Stored data entries:
————

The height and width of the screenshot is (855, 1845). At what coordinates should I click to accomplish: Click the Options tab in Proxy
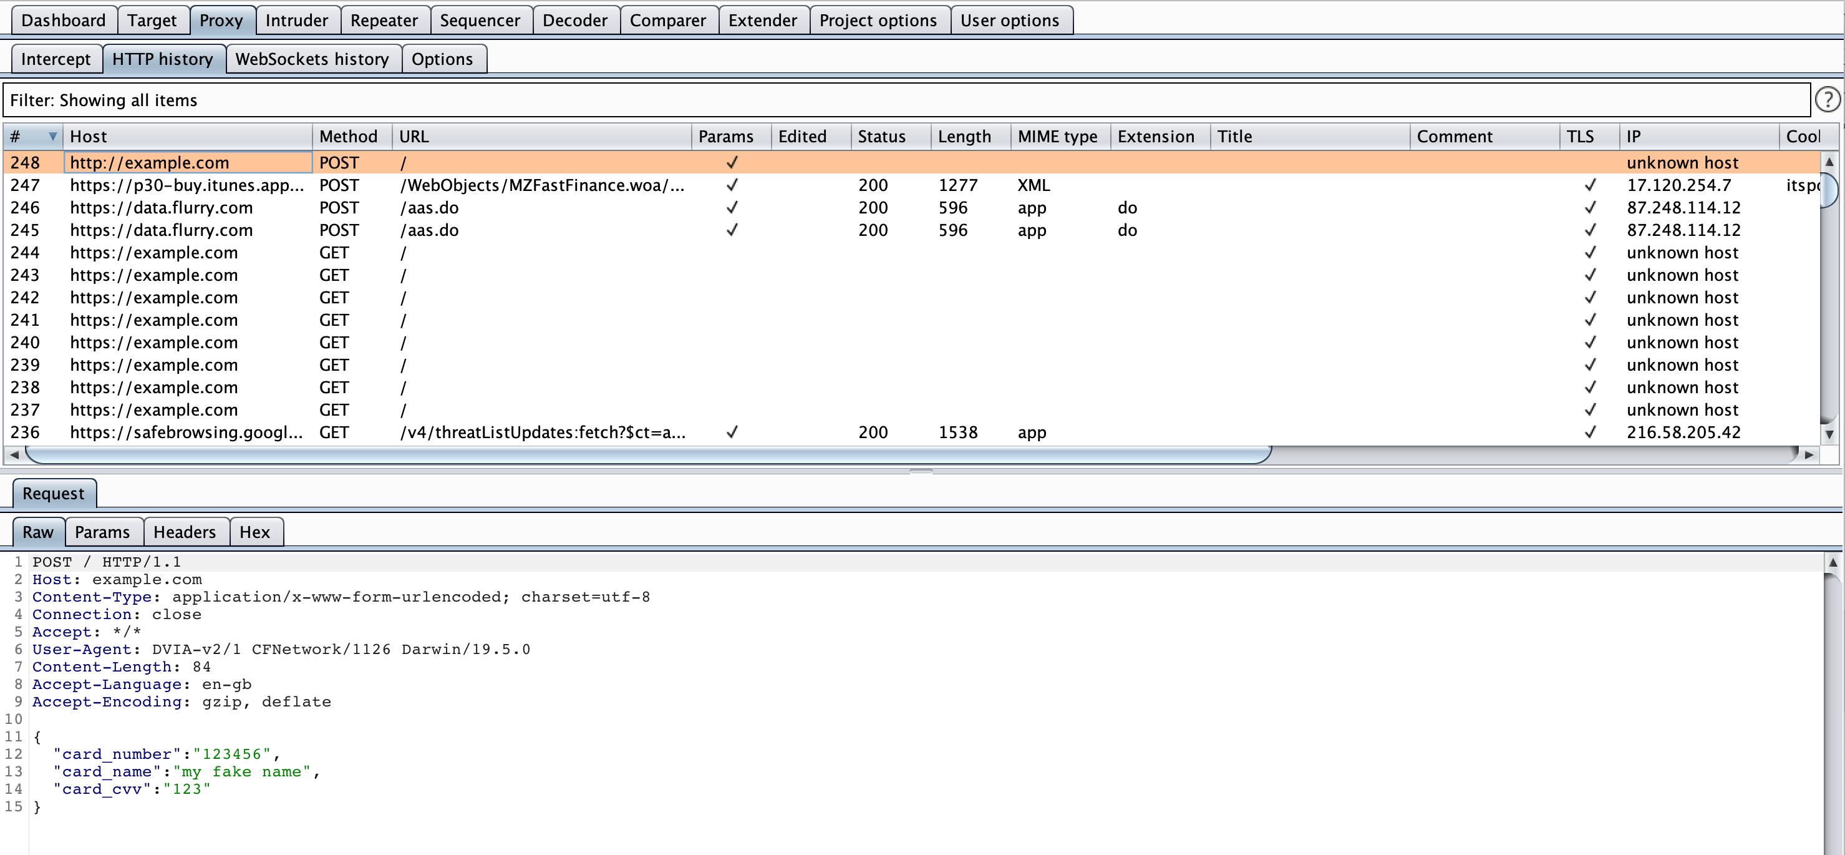pyautogui.click(x=442, y=57)
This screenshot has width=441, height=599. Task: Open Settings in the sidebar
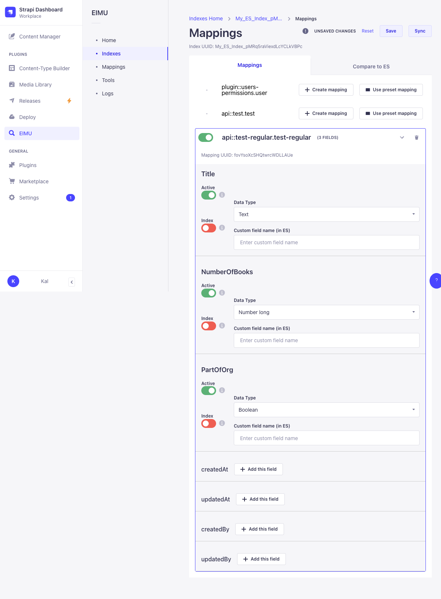click(x=29, y=198)
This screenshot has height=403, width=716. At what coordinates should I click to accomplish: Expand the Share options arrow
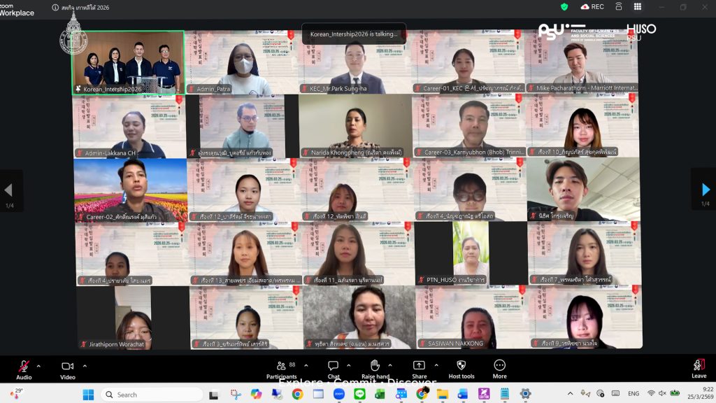(x=436, y=365)
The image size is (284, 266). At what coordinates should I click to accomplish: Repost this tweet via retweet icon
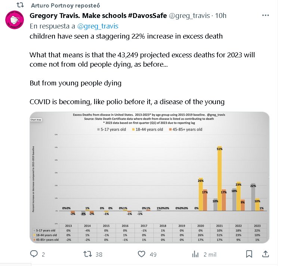(87, 254)
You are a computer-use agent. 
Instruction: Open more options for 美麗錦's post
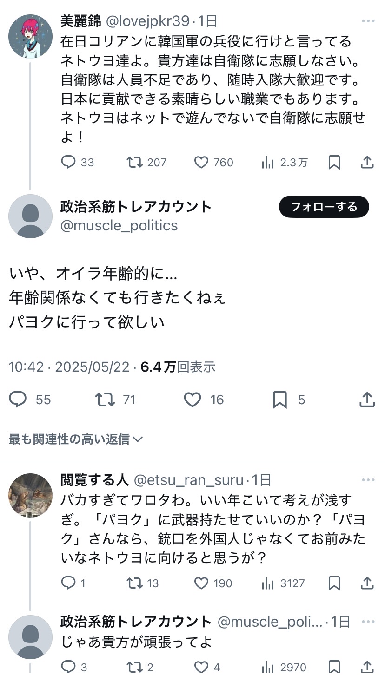(x=368, y=21)
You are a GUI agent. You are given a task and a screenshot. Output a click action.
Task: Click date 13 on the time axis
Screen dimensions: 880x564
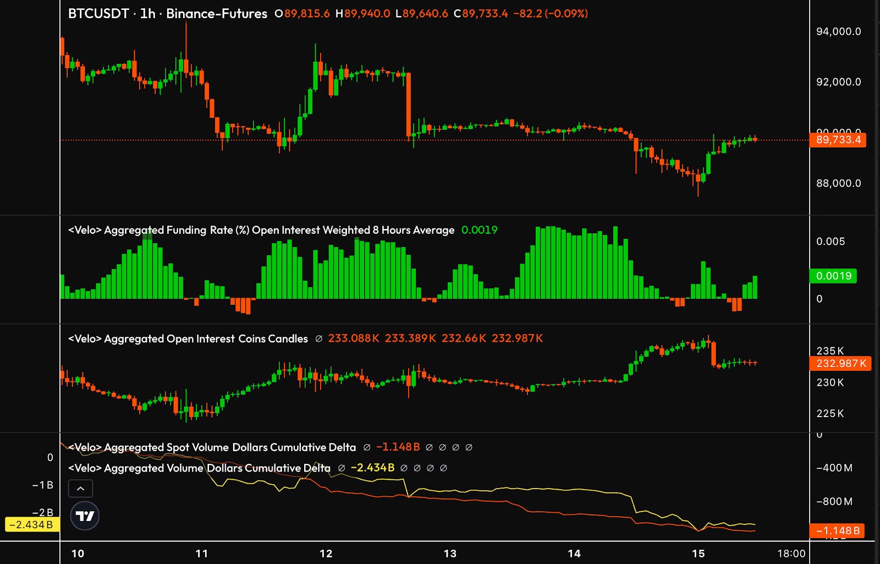450,554
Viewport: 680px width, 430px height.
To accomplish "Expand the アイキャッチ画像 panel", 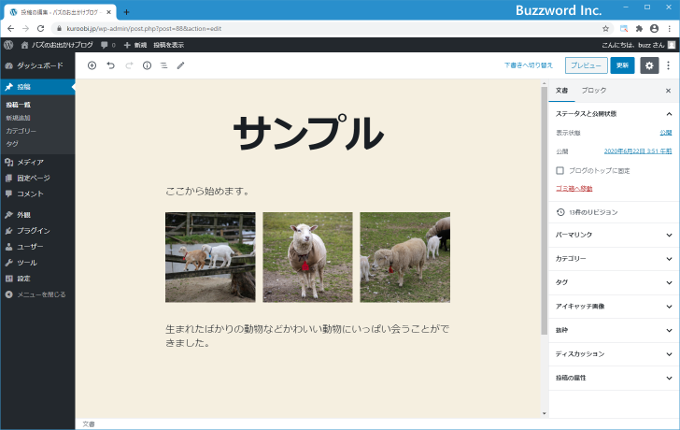I will (x=613, y=306).
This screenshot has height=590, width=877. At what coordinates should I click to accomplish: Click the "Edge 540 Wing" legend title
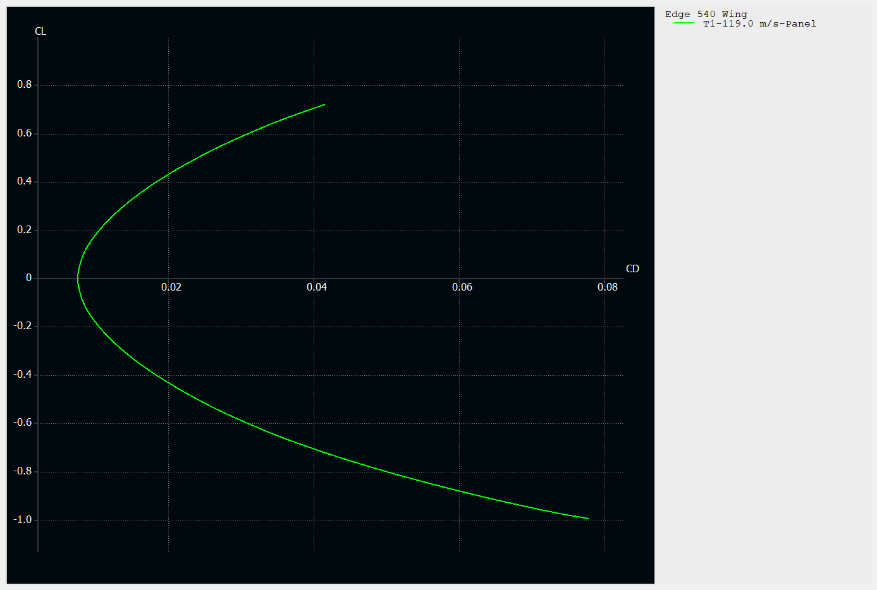[704, 14]
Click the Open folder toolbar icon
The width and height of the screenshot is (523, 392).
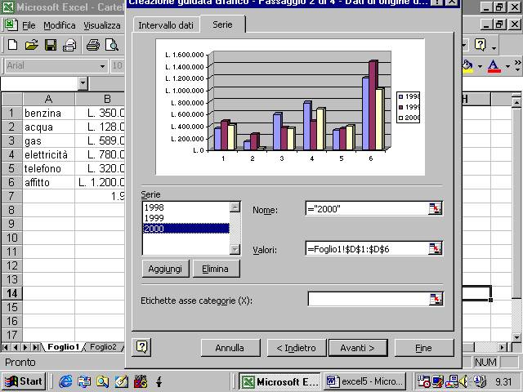(x=31, y=45)
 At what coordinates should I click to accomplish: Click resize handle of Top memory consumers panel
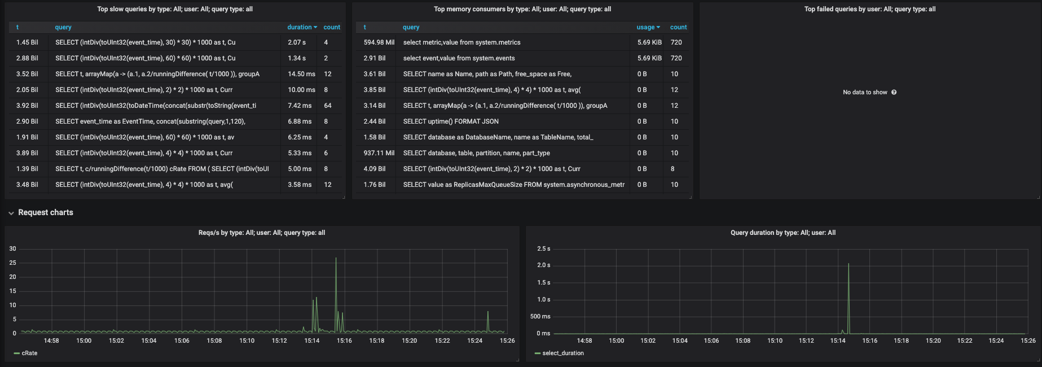[x=691, y=197]
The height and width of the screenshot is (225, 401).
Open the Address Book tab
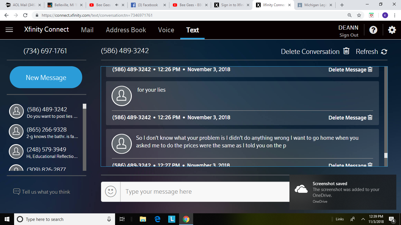coord(126,30)

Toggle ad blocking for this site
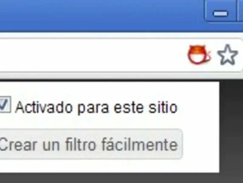click(x=5, y=104)
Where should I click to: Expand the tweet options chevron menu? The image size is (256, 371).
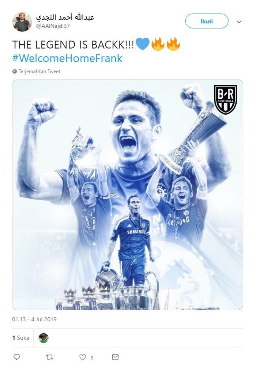239,22
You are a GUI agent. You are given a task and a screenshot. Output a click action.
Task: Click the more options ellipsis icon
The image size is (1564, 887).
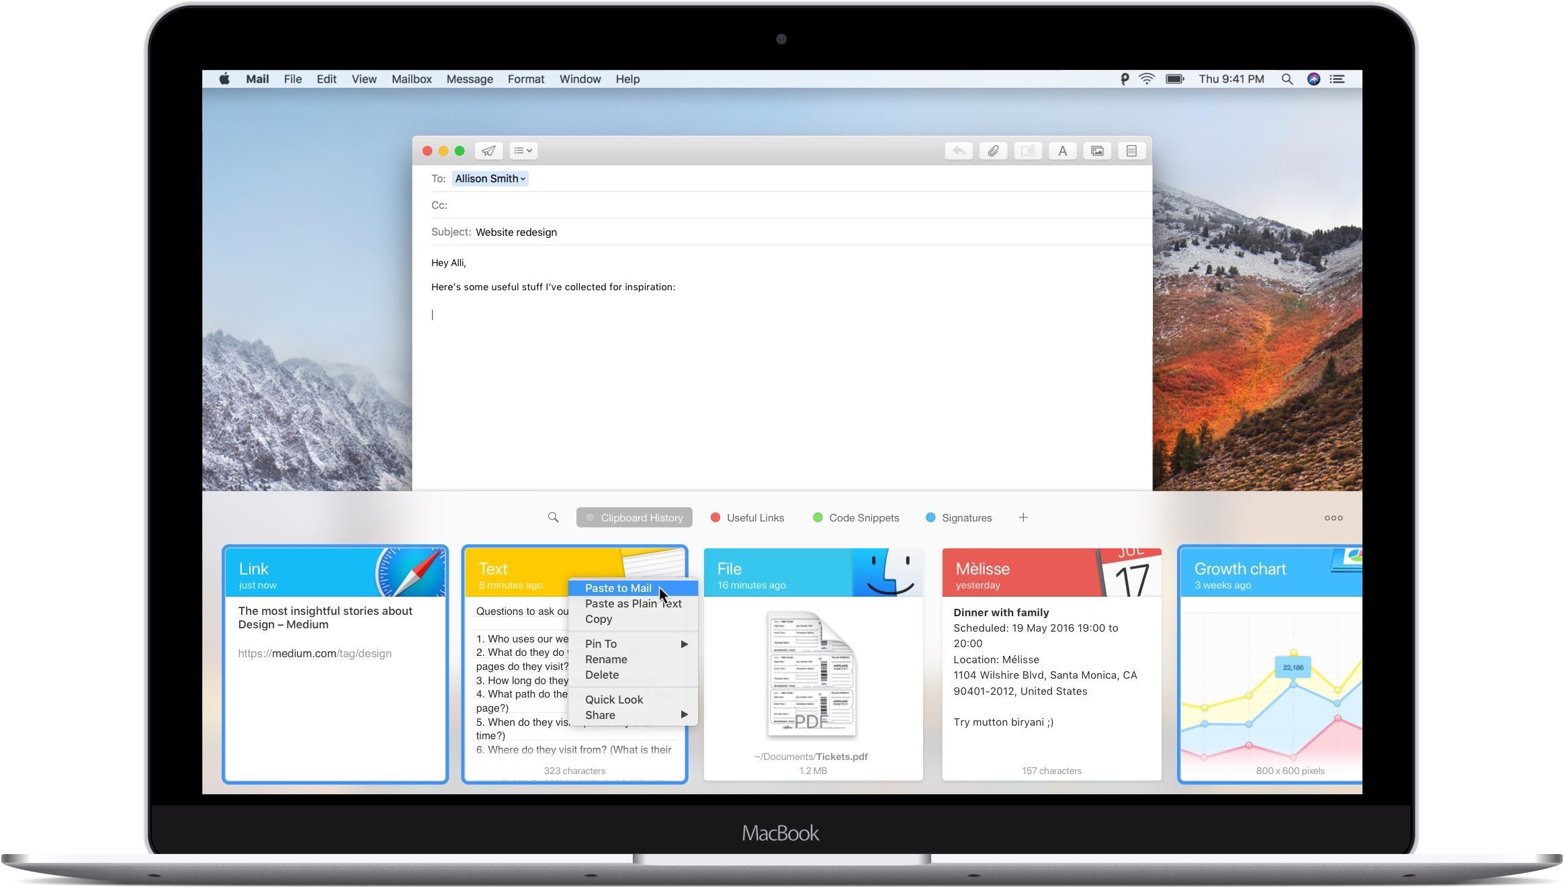tap(1334, 517)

————

Your assignment: Every line from the one containing "Task: Click the more options ellipsis icon" to the final line of the records should be duplicated exactly; no picture is to be copied.

Exercise solution:
Task: Click the more options ellipsis icon
The image size is (1564, 887).
tap(1334, 517)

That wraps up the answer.